- 541 Okunma
- 1 Yorum
- 0 Beğeni
Son Anında Aşk...
"Bederyâ der menafi bişümarets Eğer hahi selamet derkenarest" Hz.Pîr(K.S.)
Deryadan faydalar çoksada eğer sen selamet istersen kerdeşim o deryanın içinde değil kenarındadır. Ellerim titriyor. Kalbim huzursuz. Her an ağlamaklıyım. Gözyaşlarınızla ifade bulacak manaları kelimelerle anlatmak ne kadar zor. Hiç bir kab içimdeki hüznü saklayamaz. Dar gelir. Vucüdunuza saplanmış bir hançer vardır. Ve soluk alış verişleriniz gittikçe kararsızlaşmakta, ve siz son anlarınızı yaşamaktasınızdır. Geleceğe dair hiç bir tasavvur barındırmaz zihniniz. çünkü onu yitirmekte olduğunuzun farkındasınızdır. ne düşüneceğinizi bilemezsiniz ama hissiyatınız buna mukabil o kadar berraktır ki. Tatmakta olduğunuz duygu kaybediş, kopuş ve bir bilinmezin verdiği korku ve heyecan. Kalbiniz o an o derece yoğundur ki hissiyatla,belki hançerin verdiği ızdırabı hissetmezsiniz bu yoğunlukta. Vucudünüz soğumaya başlar. elleriniz ve ayaklarınız buz kesilir. Yaranız devamlı kanama içindedir. Soğuk buz gibi bir hançer saplı dururken bağrınızda, soğumaya başlıyor vucüdunuz. İrkilmeler, titremeler sizi hep o anın yaklaştığını haber vermekte. Genede ne zaman öleceğinizi bilemiyorsunuz. Gerçekten ellerinizden kayıp gitmekte olan hayatı nasıl karşılıyorsunuz? İçinizde bir hüzünde var ama kim için duyulduğu belli değil. Kendiniz için mi? Yoksa sevdikleriniz için mi? Şairler ölümü sevgiliden ayrılmak olarak tanımlıyorlar. Aşıklar sevgiliye varmak. Varış mı kaybediş midir ölüm? Varış mı yitiriş mi? Nasıl bir inanca sahipsiniz ve sizi ölümünüzle ne beklemekte. İşte yine bir titreme nöbetine yakalandınız. Soğuk damarlarınızı dolaşıyor sanki. Halbuki alnınızdan damla damla ter akmakta. Isı kaybediyorsunuz, kan kaybediyorsunuz, yaşamınızı kaybediyorsunuz. Tanrı aşkına kazancınız nedir ki? Nasıl bir inanca sahipsiniz? Hayatta artık siz bu aşamada olmadığınız için hayat sizden bağımsız bir olgu olmak durumunda, yani siz hayatla ölüm arasındaki o uzun ve kısacık yolda ilerlemekteyken ne hayata ait bir varlıksızınızdır ne ölüme. İşte o kısacık an bizim anlatmaya çalıştığımız.

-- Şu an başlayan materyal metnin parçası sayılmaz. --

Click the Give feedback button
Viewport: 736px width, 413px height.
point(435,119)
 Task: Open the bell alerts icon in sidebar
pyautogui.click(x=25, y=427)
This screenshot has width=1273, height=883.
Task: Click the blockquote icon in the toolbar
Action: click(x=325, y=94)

Bu anı gerçekten düşünmüş müydünüz? Ne yapılabilir şu an içinde? elbette bir belirsizlik hissiyatı var içinizde. Hiç bir şey bilmiyorsunuz? Aslında bilmeniz gereken en önemli bir mevzuda hiç bir şey öğrenmemişsiniz. Korkuda var. Sevinçte. Sevinç yeni bir bilinmeyenin belirsizliği. Korkuda aynı durumdan kaynaklanıyor. İşte gönlünüz bu zıtlıklar tezahüründe gidip gidip geliyor. onun için vucüdünüz şiddetle soğurken alnınızdan ter akıyor. Onun için ölümle hayat arasında bir yerlerdesiniz zaten. Her şeyin zıt bir gelgitten ibaret olduğunu işte o an anlıyorsunuz. Aynı kutuplar birbirine iterken, zıt kutupların çekimine şahit oluyorsunuz. Sonra anlıyorsunuz ki hayatınızda aslında hep bunu yaptınız. Oradan oraya avare bir rüzgarla savrulmaktan başka hiç bir şey yapmadınız. Yaptıklarınız ve yapmadıklarınızda aynı zıtlığın konusu. O derece harab ve bitab hissediyorsunuz ki kendinizi parmaklarınızı bile kıpırdarmakta zorlanıyorsunuz. Hareket kabiliyetinden artık yoksunsunuz. Eğer şu an içinde kendi gözlerinize bakabilseydiniz o muhteşem canlılık belirtisi parlaklığın solmakta olduğunu anlayacaktınız.Bu sizi gerçekten korkutabilirdi. Zihniniz boşaldı artık. Göz kapaklarınız ağırlaşıyor. Hareket edemiyorsunuz. Soğuk ve karanlık. Bu anı başka tarif edecek kelimeler yok. Düşünce yetinizide kaybediyorsunuz, birisi sizin fişinizi çekmiş olmalı. kaybediyorsunuz, kaybediliyorsunuz, ve aslında bu kimsenin umrunda değil. O an yalnızsınız, yalnızlığın soğuk ve karanlık yüzüyle başbaşa kalıyorsunuz. kaybediş,yitiriş. Sanırım sizin bu durumunuza ağlamaktan başka yapılacak bir merhamet gösterisi olamazdı. İşte o kısacık anda, o belki bir saniye aralığında, son bir yalazlanma misali sönmekte olan bir ateş gibi, aklınıza "O" geliyorsa kardeşim, "O"nu bir an gözünüzün önünde bütün güzelliğiyle hayal ediyorsanız, ve hayatınızın en içten ve samimi ama bir o kadar ızdırab dolu gülümsemesiyle tanışıyorsanız, son anınızda eğer "O"nu düşünüyorsanız, siz aşıksınız kardeşim hemde gerçek bir aşıksınız ve sizin ölümünüz asla bir çaresizlik ölümü değil kahramanca bir savaştan sonra gururlu göğsünden vurulmuş bir cengaverin abidevi ölümü gibi bir ölüm. Bunu başkalarının bilmesine gerek yok inanın buna. Siz, ben ve "O" biliyorsa başkalarının bilmesine gerek yok inanın buna. Sizin destanınız bir tek yitirilmiş anda cereyan etsede, siz yine bir ölümsüz aşık bir ölümsüz aşk olacaksınız inanın buna...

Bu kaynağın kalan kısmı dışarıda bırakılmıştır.